◆ **Material for the task**
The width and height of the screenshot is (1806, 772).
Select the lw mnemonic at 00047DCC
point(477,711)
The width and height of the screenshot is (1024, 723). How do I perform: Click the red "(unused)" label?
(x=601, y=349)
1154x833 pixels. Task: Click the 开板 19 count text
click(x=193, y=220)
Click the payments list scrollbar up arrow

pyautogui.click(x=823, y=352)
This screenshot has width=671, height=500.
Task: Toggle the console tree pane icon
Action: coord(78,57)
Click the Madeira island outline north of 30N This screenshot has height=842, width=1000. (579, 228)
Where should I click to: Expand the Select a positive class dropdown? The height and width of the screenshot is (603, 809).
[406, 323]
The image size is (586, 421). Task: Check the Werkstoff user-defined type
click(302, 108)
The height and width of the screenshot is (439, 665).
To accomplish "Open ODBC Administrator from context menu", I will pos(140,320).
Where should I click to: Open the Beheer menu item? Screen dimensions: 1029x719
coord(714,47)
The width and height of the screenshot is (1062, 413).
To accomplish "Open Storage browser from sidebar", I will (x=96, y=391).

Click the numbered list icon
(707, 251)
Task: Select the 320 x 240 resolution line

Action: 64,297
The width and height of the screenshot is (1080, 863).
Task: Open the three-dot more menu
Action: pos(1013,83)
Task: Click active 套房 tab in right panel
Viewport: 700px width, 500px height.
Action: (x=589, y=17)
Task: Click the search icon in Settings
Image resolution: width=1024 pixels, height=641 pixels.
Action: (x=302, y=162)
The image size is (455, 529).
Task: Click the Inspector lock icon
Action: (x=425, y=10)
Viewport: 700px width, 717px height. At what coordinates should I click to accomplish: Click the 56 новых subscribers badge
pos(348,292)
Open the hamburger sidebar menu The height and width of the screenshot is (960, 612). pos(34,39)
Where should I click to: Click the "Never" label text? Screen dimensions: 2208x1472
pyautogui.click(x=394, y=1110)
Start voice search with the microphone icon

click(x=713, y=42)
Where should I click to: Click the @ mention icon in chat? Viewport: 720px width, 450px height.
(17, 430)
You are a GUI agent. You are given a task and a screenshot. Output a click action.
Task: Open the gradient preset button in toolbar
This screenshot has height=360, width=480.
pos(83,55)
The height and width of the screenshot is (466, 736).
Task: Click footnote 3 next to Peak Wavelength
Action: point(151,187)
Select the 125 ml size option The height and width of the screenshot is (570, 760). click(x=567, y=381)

◆ **The task**
Go over the data and return every line that includes the word "sidebar".

◆ **Task solution**
To accomplish "Open Storage browser from sidebar", I will (x=96, y=391).
Open the hamburger sidebar menu The height and width of the screenshot is (960, 612). pos(34,39)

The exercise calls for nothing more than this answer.